═════ Excerpted records ═════
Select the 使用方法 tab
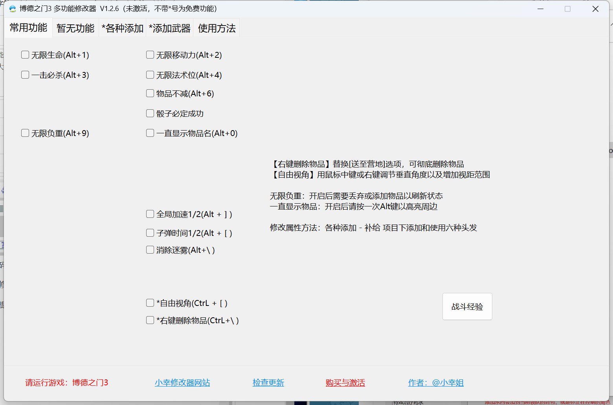Viewport: 613px width, 405px height. coord(217,28)
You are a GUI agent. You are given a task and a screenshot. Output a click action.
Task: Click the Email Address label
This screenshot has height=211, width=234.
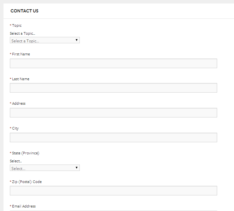(x=24, y=206)
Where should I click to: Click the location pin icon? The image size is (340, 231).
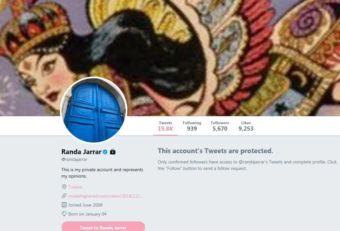(x=64, y=187)
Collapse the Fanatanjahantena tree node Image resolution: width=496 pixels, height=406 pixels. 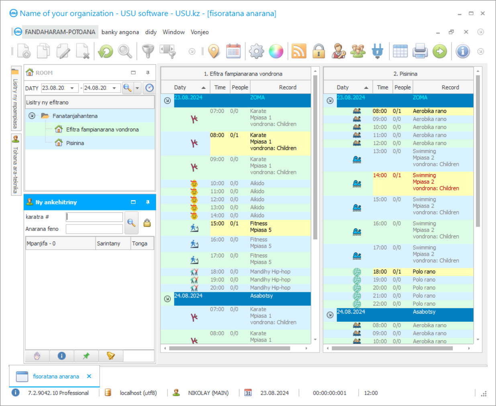coord(32,116)
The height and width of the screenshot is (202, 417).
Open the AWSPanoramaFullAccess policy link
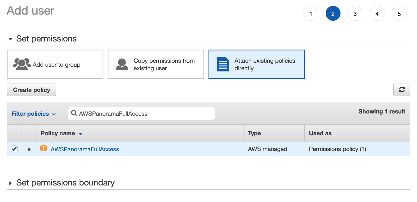coord(85,149)
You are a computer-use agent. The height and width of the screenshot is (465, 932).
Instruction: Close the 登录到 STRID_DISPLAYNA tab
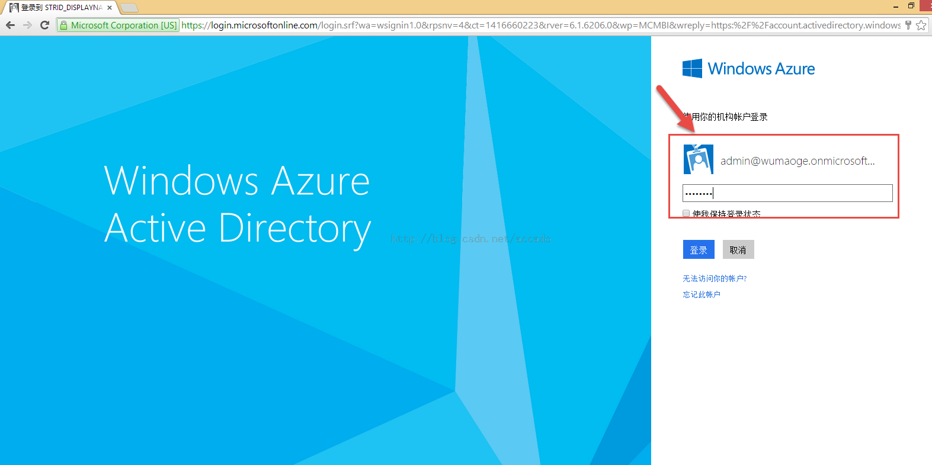pos(110,8)
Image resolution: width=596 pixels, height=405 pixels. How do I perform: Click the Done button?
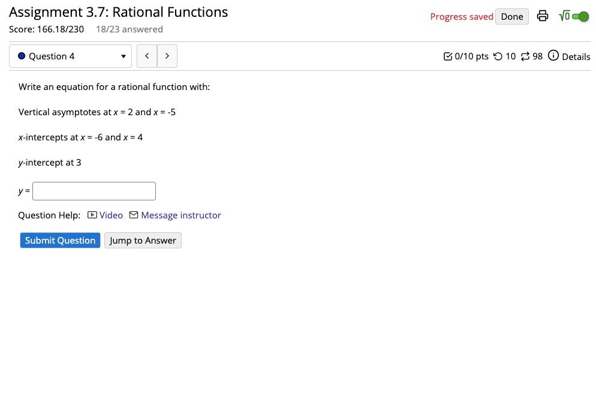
═════
◆ **How to complete this task**:
Using the listing above, show every line that includes the string "agent".

◆ **Task answer**:
You are a GUI agent. You are given a task and a screenshot. Output a click action.
You are a computer-use agent. The height and width of the screenshot is (465, 932).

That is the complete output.